Bus companies are not legally obliged to force parents with buggies to make room for wheelchair users, the court of appeal ruled today.
In September, Leeds county court said transport operator First Bus' policy of "requesting but not requiring" non-disabled travellers to make room for wheelchair users breached the Equality Act 2010.
It followed an incident in February 2012 whereby wheelchair user Doug Paulley was refused access to a First Bus in Leeds after a woman with a buggy refused to move because her baby was asleep.
But today, three judges allowed an appeal by First Group, which had previously been ordered to pay £5,500 damages to Paulley.
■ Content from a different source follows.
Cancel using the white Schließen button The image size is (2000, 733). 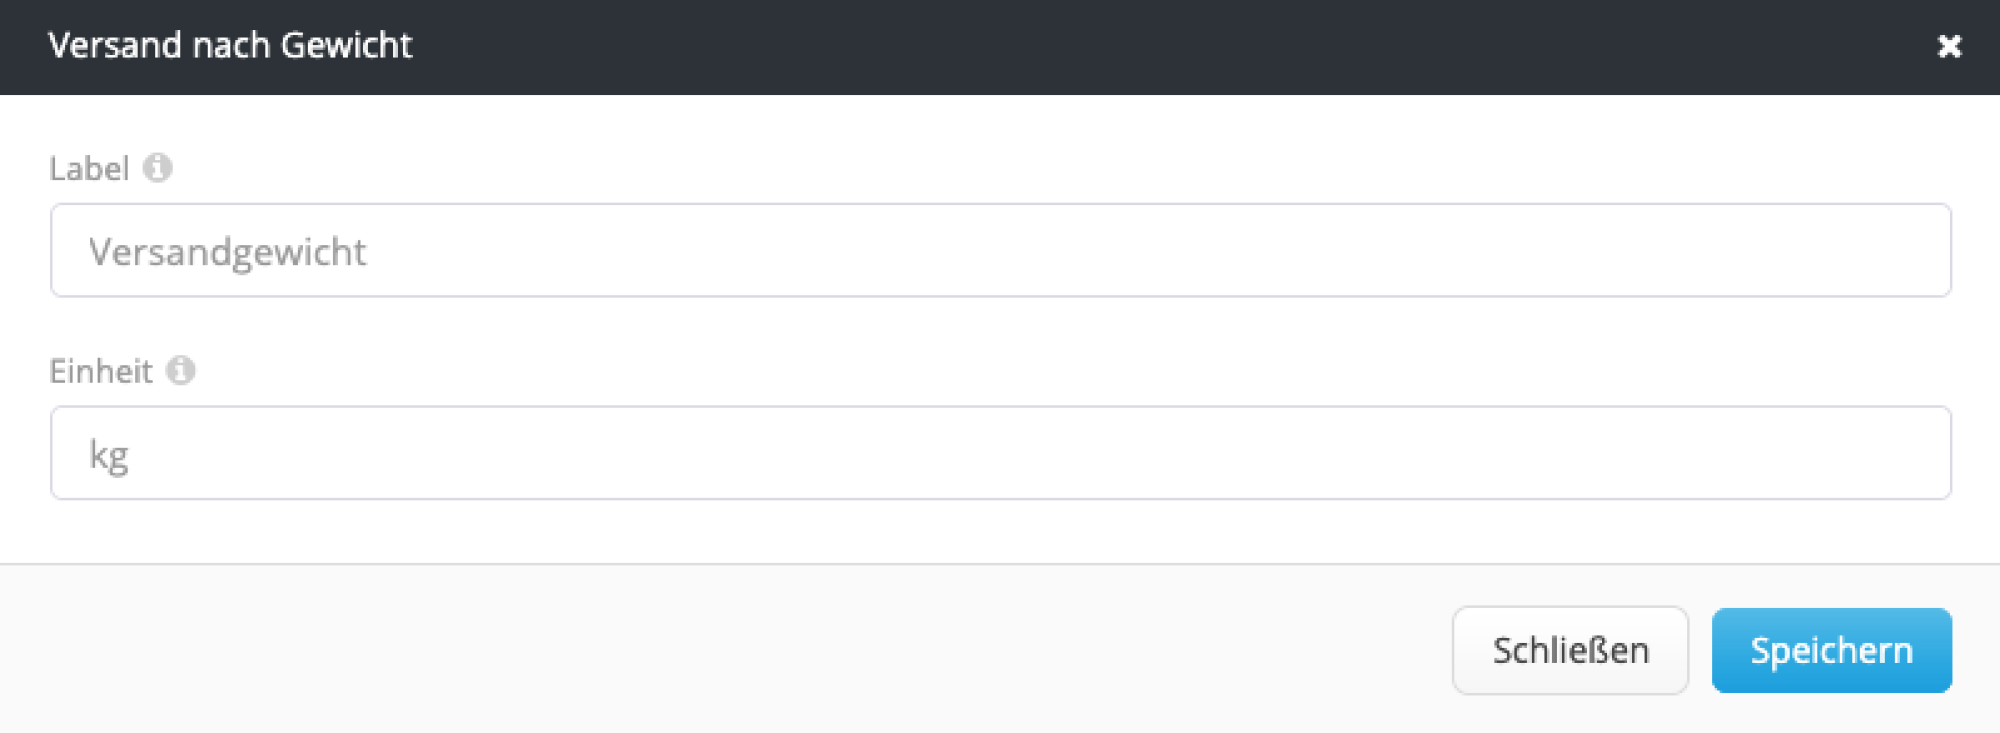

They said the proper remedy would be for wheelchair users to ask parliament to give bus drivers greater powers, allowing them to do more to ensure disabled people can access bus services.
Lord Justice Underhill said in the judgement:
It has to be accepted that our conclusion and reasoning in this case means that wheelchair users will occasionally be prevented by other passengers from using the wheelchair space on the bus.
Sometimes there will be a reasonable justification for that happening; but sometimes there will not.
I do not, however, believe that the fact that some passengers will - albeit rarely - act selfishly and irresponsibly is a sufficient reason for imposing on bus companies a legal responsibility for a situation which is not of their making and which they are not in a position to prevent.
Lady Justice Arden and Lord Justice Lewison also delivered the judgement.